*Exercise description:* Every line from the beginning of the records below up to the one holding "Given: Click the 4:0 score button" should be quoted exactly; leave out the rest.

-- Entries shown follows --

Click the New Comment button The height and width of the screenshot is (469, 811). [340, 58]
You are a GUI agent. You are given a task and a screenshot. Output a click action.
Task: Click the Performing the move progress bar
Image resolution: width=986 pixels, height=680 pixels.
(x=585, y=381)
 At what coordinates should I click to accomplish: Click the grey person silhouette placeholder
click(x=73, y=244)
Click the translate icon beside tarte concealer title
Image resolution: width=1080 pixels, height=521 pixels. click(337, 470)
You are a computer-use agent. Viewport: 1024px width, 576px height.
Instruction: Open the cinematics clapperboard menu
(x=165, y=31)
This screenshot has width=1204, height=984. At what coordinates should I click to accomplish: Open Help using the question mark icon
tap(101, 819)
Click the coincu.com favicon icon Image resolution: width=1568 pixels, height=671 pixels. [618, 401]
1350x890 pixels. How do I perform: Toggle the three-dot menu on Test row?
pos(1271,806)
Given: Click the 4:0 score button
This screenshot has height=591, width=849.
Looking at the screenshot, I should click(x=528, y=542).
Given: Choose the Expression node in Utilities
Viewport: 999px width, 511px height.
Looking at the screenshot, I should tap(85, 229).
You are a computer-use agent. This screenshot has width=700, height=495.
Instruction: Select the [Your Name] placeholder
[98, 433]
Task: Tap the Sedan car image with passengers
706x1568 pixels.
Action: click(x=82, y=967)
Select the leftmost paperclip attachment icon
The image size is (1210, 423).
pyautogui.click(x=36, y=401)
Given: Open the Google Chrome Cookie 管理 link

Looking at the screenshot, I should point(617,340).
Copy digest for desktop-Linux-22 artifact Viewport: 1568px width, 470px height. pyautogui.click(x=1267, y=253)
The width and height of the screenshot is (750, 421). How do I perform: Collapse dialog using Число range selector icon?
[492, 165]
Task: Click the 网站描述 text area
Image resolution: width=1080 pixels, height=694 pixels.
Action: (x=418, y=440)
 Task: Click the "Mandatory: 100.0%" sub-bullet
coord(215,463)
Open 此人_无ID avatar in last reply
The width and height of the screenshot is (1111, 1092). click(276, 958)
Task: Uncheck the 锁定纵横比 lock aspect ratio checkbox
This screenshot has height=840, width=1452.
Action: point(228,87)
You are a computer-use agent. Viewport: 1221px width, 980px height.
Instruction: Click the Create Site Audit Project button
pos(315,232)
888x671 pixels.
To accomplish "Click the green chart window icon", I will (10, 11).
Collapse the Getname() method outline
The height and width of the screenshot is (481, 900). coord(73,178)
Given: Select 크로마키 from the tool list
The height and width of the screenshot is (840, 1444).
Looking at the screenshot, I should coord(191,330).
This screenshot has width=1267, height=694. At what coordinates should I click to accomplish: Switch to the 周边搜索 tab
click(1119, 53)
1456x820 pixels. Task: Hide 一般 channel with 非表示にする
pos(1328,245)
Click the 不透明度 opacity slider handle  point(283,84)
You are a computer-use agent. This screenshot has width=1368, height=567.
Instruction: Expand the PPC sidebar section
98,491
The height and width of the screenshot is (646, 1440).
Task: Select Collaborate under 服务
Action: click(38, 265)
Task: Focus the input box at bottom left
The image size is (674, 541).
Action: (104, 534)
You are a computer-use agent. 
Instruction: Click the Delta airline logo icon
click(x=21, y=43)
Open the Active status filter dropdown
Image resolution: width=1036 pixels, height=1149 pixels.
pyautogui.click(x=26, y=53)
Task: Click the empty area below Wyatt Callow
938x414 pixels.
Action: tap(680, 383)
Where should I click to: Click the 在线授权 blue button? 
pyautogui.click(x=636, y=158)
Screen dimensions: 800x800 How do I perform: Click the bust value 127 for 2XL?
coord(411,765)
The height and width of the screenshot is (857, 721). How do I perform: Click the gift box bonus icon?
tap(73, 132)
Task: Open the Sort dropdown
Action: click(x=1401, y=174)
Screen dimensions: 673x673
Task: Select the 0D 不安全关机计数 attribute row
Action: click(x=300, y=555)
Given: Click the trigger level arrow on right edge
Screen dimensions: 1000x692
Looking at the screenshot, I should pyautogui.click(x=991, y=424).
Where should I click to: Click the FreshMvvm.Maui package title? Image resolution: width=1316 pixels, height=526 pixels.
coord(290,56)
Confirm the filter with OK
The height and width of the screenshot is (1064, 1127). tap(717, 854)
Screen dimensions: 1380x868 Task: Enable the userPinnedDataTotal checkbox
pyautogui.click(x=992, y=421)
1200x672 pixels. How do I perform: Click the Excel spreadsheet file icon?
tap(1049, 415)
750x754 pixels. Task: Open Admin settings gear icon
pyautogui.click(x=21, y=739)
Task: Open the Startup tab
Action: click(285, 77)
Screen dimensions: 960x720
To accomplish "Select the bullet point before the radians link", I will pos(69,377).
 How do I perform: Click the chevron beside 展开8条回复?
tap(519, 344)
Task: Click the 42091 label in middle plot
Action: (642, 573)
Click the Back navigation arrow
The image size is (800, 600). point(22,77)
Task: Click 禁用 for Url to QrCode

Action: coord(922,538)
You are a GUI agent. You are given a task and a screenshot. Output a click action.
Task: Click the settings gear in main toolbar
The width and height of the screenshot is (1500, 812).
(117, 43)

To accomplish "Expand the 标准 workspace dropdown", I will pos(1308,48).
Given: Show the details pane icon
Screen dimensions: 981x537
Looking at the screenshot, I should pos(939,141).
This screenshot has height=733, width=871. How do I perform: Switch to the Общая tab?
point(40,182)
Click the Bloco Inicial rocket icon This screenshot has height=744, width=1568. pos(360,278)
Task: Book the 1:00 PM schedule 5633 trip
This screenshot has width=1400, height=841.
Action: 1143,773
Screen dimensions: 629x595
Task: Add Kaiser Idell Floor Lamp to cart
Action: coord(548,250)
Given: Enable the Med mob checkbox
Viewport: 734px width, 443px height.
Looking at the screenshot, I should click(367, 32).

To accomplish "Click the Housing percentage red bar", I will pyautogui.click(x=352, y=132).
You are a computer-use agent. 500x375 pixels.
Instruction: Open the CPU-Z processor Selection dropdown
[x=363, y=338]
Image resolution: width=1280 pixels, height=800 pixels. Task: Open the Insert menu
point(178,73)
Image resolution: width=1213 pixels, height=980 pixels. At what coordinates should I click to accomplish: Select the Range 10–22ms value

-- Entries shown concluded --

*Solved problem:*
Click the New Comment button The height and width of the screenshot is (469, 811). [340, 58]
You are a GUI agent. You are given a task and a screenshot. Output a click action.
Task: Click the Performing the move progress bar
Image resolution: width=986 pixels, height=680 pixels.
(x=585, y=381)
 At what coordinates should I click to accomplish: Click the grey person silhouette placeholder
click(x=73, y=244)
Click the translate icon beside tarte concealer title
Image resolution: width=1080 pixels, height=521 pixels. click(337, 470)
You are a computer-use agent. Viewport: 1024px width, 576px height.
Instruction: Open the cinematics clapperboard menu
(x=165, y=31)
This screenshot has width=1204, height=984. At what coordinates should I click to accomplish: Open Help using the question mark icon
tap(101, 819)
Click the coincu.com favicon icon Image resolution: width=1568 pixels, height=671 pixels. [618, 401]
1350x890 pixels. How do I perform: Toggle the three-dot menu on Test row?
pos(1271,806)
Given: Click the 4:0 score button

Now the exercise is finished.